My parents and I with Grandmother Belinda traveled back to Caddington; I saw immediately how fatigued my mother was and that her cold had worsened, so I said she must go to bed and I would have supper with her there.
She declared she was much better and over our food we talked of Edward.
She said: “It was so moving to see him there, a grown man, actually getting married. When first I saw him he was a baby in a perambulator in the Plantains’ cottage garden.”
“Who were the Plantains?”
“They were his foster parents,” she told me. “He was to be brought up by them because Madame Plantain had just lost her own baby. It had been stillborn. She had been heartbroken…until Edward was brought to her.”
“What happened to Edward’s parents?”
She said: “I suppose you will have to know one day. I remember his great-grandfather’s saying, ‘There is a time for silence,’ and it was then. But now…it is a long time ago.”
“Do you mean Jean Pascal Bourdon, Grandmother Belinda’s father? The one who left Edward that house in France?”
She was silent for a moment. Then she said: “This is for you only. Don’t tell anyone, not Dorabella particularly. She could never keep a secret. Jean Pascal Bourdon was Edward’s great-grandfather. He arranged it all. He was a very sophisticated aristocrat. He knew how to manage things. You see, it all came about when Annabelinda, Grandmother Belinda’s daughter, your father’s sister…”
“Aunt Annabelinda …the one who died in that old house?”

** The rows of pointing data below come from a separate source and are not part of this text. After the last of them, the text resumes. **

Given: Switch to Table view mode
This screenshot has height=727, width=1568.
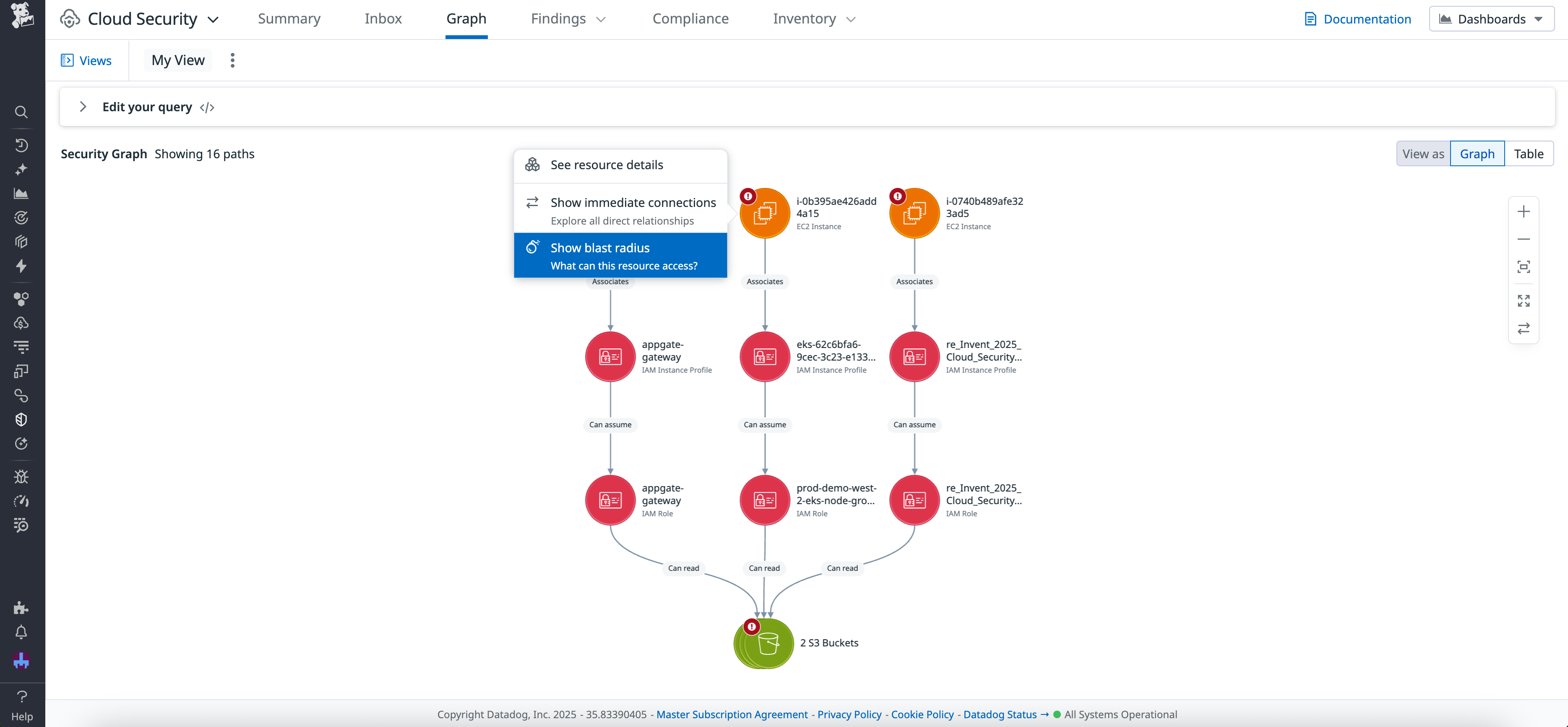Looking at the screenshot, I should 1529,154.
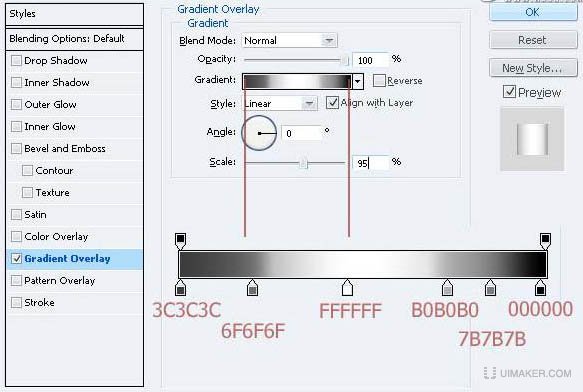Expand the Style Linear dropdown
Viewport: 583px width, 392px height.
[x=281, y=103]
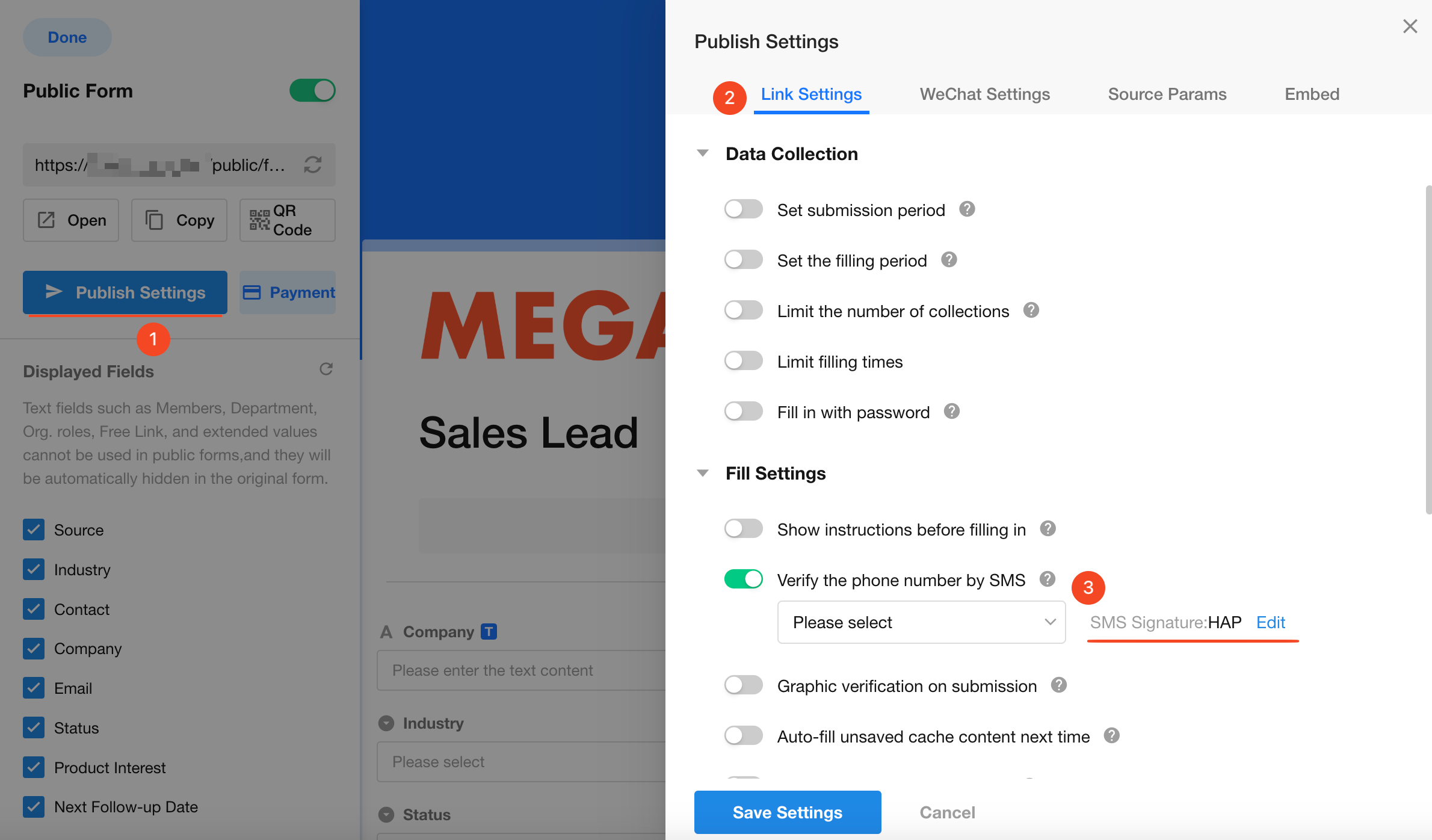Click help icon next to Set submission period

pyautogui.click(x=967, y=209)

“It’s a complicated story. But Annabelinda, when she was at school with me, fell in love with a young man. He was German. Edward was the result. Annabelinda was only a schoolgirl. We were in Belgium. Jean Pascal arranged it all and for Madame Plantain to take the child in place of her own. She lived near the school. I met her and saw the baby, though I did not know at first that he was Annabelinda’s. I found out by chance and they had to let me into the secret. Then the war came; the cottage was bombed, the Plantains were killed, and I came along and found the baby in his perambulator in the garden. I brought him home. But the fact of his birth was hushed up.”
“Does Edward know?”
“Yes, he does. I told him only recently. I talked it over with your father and Grandmother Belinda. For some time I could not decide what to do for the best. Jean Pascal had been so certain that he should not be told. Edward does not know everything, not exactly who his father was. But he knows he was German and that his mother was Annabelinda. So he knows that he is one of us, and I think that pleases him very much. He belongs to the family, and we thought he should not be kept in the dark any longer. People have a right to know who their parents are.”
“I expect he will tell Gretchen.”
“I daresay. I am glad that he married her.”
“But you thought it might have been out of pity.”
“I believe it will be all right, though. It is like a pattern, you see. He is half German and he is attracted by a German girl. Don’t you think it is significant that they should be attracted by each other?”
“It seems so. And by Kurt, too, when they met at college. They were drawn together, I suppose, and they became great friends. It could well be something to do with their being of the same nationality, even though they did not know it. And then, of course…Gretchen.”
“I am sure they will be very happy. I am glad that he has married her and taken her away from that…unpleasantness.”
Dorabella married. Edward married. There is change all about us. For so long everything went on as it always had…and now…change.
I had heard from Dorabella now and then. She had a rather unexpected trait; she liked writing letters, and, of course, most of what she wrote would come my way. So far they had been short—an indication that everything was going well. I believed she was not missing me as much as I was her. I had replied and told her about our mother’s health and what was happening at Caddington. I explained that the reason I had not been to see her was because of our mother’s persistent cold and, as she would want to accompany me to Cornwall, I did not feel it would be wise to come.
They were ordinary letters. Then one came which was different. Because it was a long letter, I took it to my bedroom so that I might enjoy it without interruptions.